Work request:
Looking at the records below, say how many lines include "target", and add nothing else.
[[ Data extract open ]]
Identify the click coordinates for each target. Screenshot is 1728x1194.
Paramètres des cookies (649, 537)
[[ Data extract closed ]]
[[ Data extract open ]]
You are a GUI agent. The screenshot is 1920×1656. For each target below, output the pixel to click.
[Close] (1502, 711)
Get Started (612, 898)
[[ Data extract closed ]]
[[ Data extract open ]]
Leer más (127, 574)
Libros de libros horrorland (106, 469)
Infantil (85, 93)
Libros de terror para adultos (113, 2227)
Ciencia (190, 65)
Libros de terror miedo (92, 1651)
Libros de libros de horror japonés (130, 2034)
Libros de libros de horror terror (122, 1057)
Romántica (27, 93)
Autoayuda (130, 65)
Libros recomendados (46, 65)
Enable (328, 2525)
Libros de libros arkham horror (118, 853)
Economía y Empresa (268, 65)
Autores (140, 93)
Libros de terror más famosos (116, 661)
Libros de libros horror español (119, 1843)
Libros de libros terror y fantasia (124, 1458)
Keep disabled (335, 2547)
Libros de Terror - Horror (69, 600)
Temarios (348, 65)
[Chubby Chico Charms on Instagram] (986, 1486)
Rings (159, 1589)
[[ Data extract closed ]]
Expected answer:
2